Tommy Tune, is a 10 time Tony Award winner in a career celebrating 50 plus years on the Great White Way. He sings, dances, and laughs his way through those glorious musical moments that made him a Theatre Legend.

Tommy Tune was dancing in the chorus of How Now Dow Jones when Hollywood came knocking. The number that Tommy was in was cut for the evening performances.
How Now, Dow Jones was a musical comedy by Academy Award winner Elmer Bernstein, Tony Award nominee Carolyn Leigh and Max Shulman.

The original Broadway production opened in December 1967.

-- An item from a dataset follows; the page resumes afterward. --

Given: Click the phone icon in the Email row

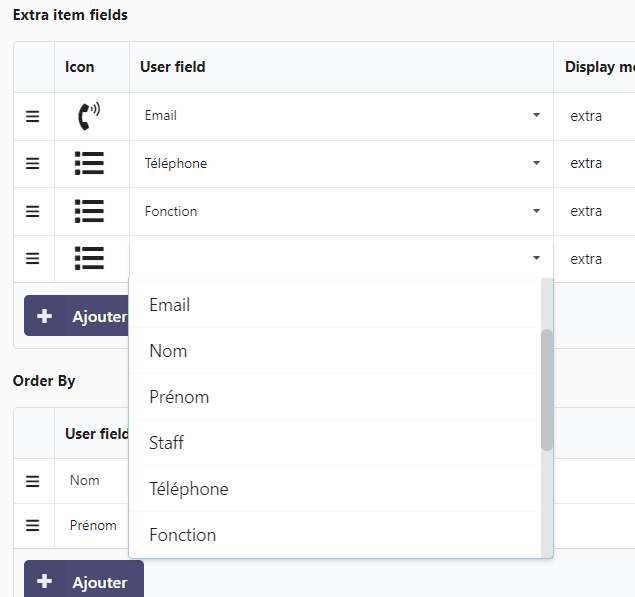Looking at the screenshot, I should [x=90, y=116].
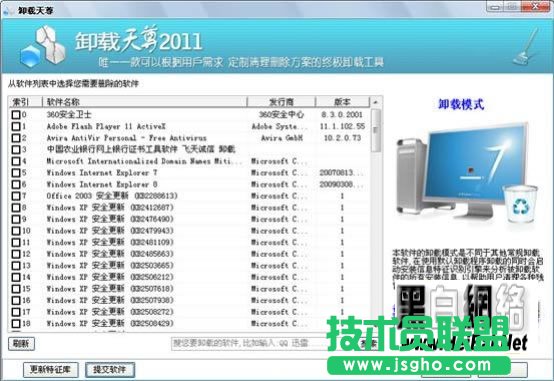Click the broom cleanup icon in banner

click(526, 47)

The casting director, Alix Gordon, and Roger Edens were scouting New York talent for the film version of Dolly and came to a matinee performance. They saw Tommy do his matinee performance of a number that was cut and never seen again! It was probably performed seven times before producer David Merrick cut it. Gordon and Edens called the theater. They wanted Tommy for a screen test. He didn’t have an agent at the time. Chorus boys didn’t have agents. Someone suggested he call an agent named Peter Cereghetti. He would not be able to do a screen test except through an agent. The big movie studios protected themselves that way. If they see someone and they want them, and they haven’t done that much, they can be held up in negotiations. It was called “setting up a deal.” Through Cereghetti, it was arranged for Tommy to do a screen test and be flown out to Hollywood.

Tommy, first of all, had to get permission from David Merrick.

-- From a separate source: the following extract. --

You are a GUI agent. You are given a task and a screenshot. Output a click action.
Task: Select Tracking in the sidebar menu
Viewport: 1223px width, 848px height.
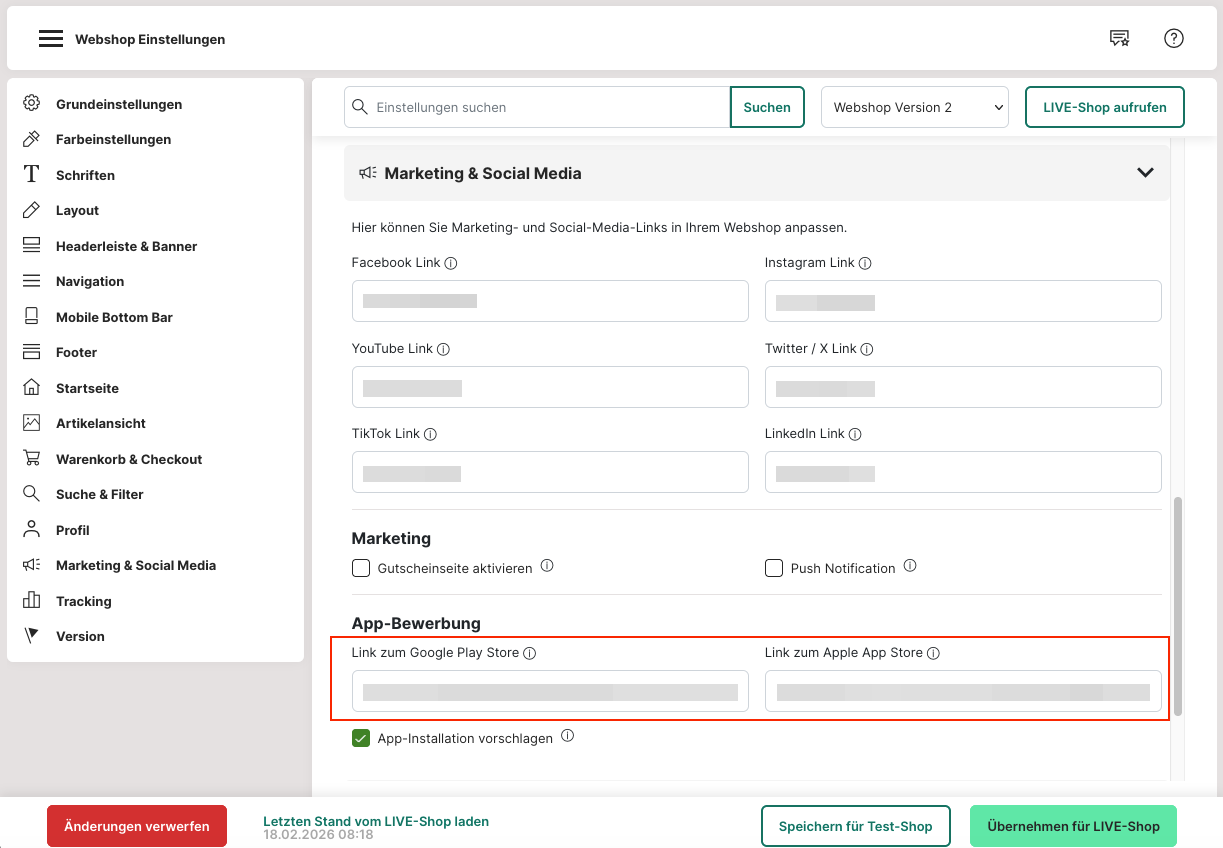point(83,601)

Merrick, believe it or not, felt a little bad about Tommy’s number being cut from the show.

He did a number from How Now Dow Jones on the Ed Sullivan Show on January 14th, 1968, a Sunday night. A car was waiting for him at the stage door of the newly named Ed Sullivan Theater.  On December 10, 1967, to mark The Ed Sullivan Show’s 20th year, the studio was named The Ed Sullivan Theater in honor of the great host. Prior to that, it had been called the Manhattan Theater and Billy Rose’s Music Hall. He flew out overnight and rehearsed and shot the screen test missing the Monday performance (which Merrick had graciously let him out of). The screen test consisted of what would be Ambrose Kemper (Tommy Tune)’s first scene in the movie.

Horace Vandergelder (Walter Matthau) telling him he is a six foot six nincompoop. He didn’t film the scene with Matthau, but rather, with a very good character actor. Obviously, we know the outcome. Tommy was asked to sign a seven year contract to appear in that movie. When they finished that film, it truly was the end of the big Hollywood musical. They wanted to change Tommy’s name because it sounded too much like a musical comedy entertainer. They wanted him to be the new Jimmy Stewart. None of what they desired him to do or become was not right for him. He went to the powers that be at Twentieth Century Fox and said, “I want to go back to New York and Broadway. Is that ok? Y’all aren’t doing movie musicals anymore. ”

The Nanny and the Professor was just not cutting it for him. He did not desire to do sitcoms. His heart was not in it. Twentieth Century Fox let him out of his contract. He wanted to see his screen test. No one had been allowed to see their screen tests.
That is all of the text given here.